The Indiana Natural Resources Commission (NRC) has officially adopted a rule change under which the Department of Natural Resources may obtain a three-way permit from the Alcohol and Tobacco Commission (IATC) for alcohol service at Dunes State Park.

The NRC did so at its meeting in Indianapolis on Tuesday.

The rule change is mostly a formality, as Indiana Code has permitted--since legislation was enacted in 2015--a private licensee to serve alcohol at the Pavilion at Dunes State Park. The change was prompted, however, by legislation enacted in 2016, under which not Pavilion Partners LLC, or any other private entity, but the DNR itself will be the holder of the three-way permit.

Specifically, the 2016 legislation forces IATC to issue the DNR a three-way permit on behalf of its state parks “if a proper application is made.” It also exempts the DNR from local Alcohol Beverage Commission investigation and hearing on the application, from quota restrictions, and from requirements regarding the character of the permit applicant and the location of the permit.

The text of the legislation was originally authored by State Sen. James Merritt, R-31st, who told the Chesterton Tribune at the time that his intent was “to make state parks competitive with their competition” in the restaurant industry. The language subsequently found its way into a different bill entirely, this one introduced by State Reps. Tom Dermody, R-20th, and Sean Eberhart, R-5th. Their bill initially would have required the IATC to grant a three-way to private alcohol retailers “for economic development purposes,” similarly free of local ABC oversight. But the House Public Policy Committee later scrapped their language altogether and replaced it with the text of Merritt’s bill.

Both bills led Dunes Action and the other opponents of Pavilion Partners’ plans at Dunes State Park to cry foul. They’d entered the New Year in 2016 in the not unreasonable belief that IATC’s previous rejection of the Pavilion Partner’s petition for a three-way had quashed those plans. Characterizing the two pieces of legislation as end-arounds and attacks on local will and prerogative, Dunes Action sent a number of people to Indianapolis to testify against the legislation.

The bill, as amended by the House Public Policy Committee, passed anyway, and Gov. Mike Pence duly put his signature to it, despite more than 10,000 signatures gathered against it by Dunes Action.

Once the legislation took effect, on July 1, 2016, the NRC went about the housekeeping business of changing its own administrative rule to reflect the new law, by amending it to authorize not a private entity to be the licensee at Dunes State Park but the DNR itself.

And--as a NRC rep told the nearly 200 irate people who gathered at a public hearing on the proposed rule change, in November 2016 at Woodland Park in Portage--the NRC wasn’t actually interested in hearing principled arguments against alcohol service per se at Dunes State Park: on the dangers of intoxicated swimmers on the beach or drivers in the parking lot. Nor was the NRC interested in the events which prompted the enactment of the new law and the process by which it was enacted, or in the politics and business ventures of Pavilion Partners principal Chuck Williams. The NRC was interested only, and exclusively, in the proposed rule change itself.
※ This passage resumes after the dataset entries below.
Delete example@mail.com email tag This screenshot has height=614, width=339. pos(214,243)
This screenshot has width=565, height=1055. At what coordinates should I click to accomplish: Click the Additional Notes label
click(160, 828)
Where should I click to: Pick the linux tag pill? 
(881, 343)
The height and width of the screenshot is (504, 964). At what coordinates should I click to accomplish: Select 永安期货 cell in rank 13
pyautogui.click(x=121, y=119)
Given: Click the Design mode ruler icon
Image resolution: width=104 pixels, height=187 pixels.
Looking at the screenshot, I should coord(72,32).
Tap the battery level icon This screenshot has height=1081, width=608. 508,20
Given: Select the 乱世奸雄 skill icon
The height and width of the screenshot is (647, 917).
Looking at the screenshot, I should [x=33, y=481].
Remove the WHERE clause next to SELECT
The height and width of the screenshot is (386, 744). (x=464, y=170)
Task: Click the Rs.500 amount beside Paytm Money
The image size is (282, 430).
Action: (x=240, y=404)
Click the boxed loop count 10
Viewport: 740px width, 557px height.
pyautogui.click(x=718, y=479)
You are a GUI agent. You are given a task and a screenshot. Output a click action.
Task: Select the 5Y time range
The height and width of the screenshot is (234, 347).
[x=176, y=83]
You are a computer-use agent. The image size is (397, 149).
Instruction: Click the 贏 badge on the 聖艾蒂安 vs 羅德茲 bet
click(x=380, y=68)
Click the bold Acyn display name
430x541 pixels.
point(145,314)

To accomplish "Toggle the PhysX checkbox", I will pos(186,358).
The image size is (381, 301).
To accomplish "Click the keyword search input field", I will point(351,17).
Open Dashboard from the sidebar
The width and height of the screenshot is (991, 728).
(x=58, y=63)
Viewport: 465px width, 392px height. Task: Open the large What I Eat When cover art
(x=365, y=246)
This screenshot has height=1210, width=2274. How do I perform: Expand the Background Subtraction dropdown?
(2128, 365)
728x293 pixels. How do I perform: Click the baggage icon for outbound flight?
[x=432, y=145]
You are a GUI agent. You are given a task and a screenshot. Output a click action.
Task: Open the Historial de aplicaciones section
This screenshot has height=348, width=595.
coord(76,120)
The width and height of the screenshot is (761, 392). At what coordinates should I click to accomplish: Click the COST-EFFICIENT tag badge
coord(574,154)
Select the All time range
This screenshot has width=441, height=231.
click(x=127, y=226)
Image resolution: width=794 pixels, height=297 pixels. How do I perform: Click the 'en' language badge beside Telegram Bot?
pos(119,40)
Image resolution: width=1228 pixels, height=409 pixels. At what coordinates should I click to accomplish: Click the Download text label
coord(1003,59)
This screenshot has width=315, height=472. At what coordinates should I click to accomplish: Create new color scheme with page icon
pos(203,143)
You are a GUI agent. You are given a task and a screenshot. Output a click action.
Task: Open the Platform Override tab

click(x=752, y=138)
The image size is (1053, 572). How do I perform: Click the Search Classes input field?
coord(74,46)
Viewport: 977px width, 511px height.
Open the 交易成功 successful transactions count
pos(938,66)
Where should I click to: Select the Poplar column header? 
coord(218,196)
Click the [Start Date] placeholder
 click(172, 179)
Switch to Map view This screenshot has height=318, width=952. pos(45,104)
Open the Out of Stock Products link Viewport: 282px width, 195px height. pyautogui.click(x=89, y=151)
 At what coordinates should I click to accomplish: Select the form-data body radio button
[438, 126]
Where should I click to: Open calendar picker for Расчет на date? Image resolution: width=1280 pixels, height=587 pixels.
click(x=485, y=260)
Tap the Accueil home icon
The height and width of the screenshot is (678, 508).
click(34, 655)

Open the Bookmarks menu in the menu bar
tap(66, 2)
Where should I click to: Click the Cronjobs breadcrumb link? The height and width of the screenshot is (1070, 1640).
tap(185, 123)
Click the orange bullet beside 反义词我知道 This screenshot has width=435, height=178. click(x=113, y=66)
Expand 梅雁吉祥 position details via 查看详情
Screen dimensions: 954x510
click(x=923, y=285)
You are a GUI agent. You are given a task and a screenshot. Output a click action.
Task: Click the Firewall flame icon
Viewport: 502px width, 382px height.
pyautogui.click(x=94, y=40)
In any case, the NRC rep noted, the new law “is going to override the rule no matter what.”

That rule the NRC formally changed on Tuesday.

In the meantime, the Pavilion at Dunes State Park remains a gutted building. No construction work has been done at the site since September 2015, despite a ruling by the National Park Service in September 2016--five months ago--greenlighting Pavilion Partners to remodel the structure for the purposes of operating a restaurant in it. The DNR, for its part, has not yet announced what land it will acquire to replace the footprint at the beach to be occupied by the banquet center, pursuant to the Land and Water Conservation Fund Act of 1965.

The NRC describes itself as an “autonomous board that addresses topics pertaining to the Indiana Department of Natural Resources.” NRC members include the DNR director, the heads of three other state agencies (Environmental Management, Tourism Development, and Transportation), six citizens appointed by the governor on a bipartisan basis, the chair of the NRC’s advisory council, and the president of the Indiana Academy of Science.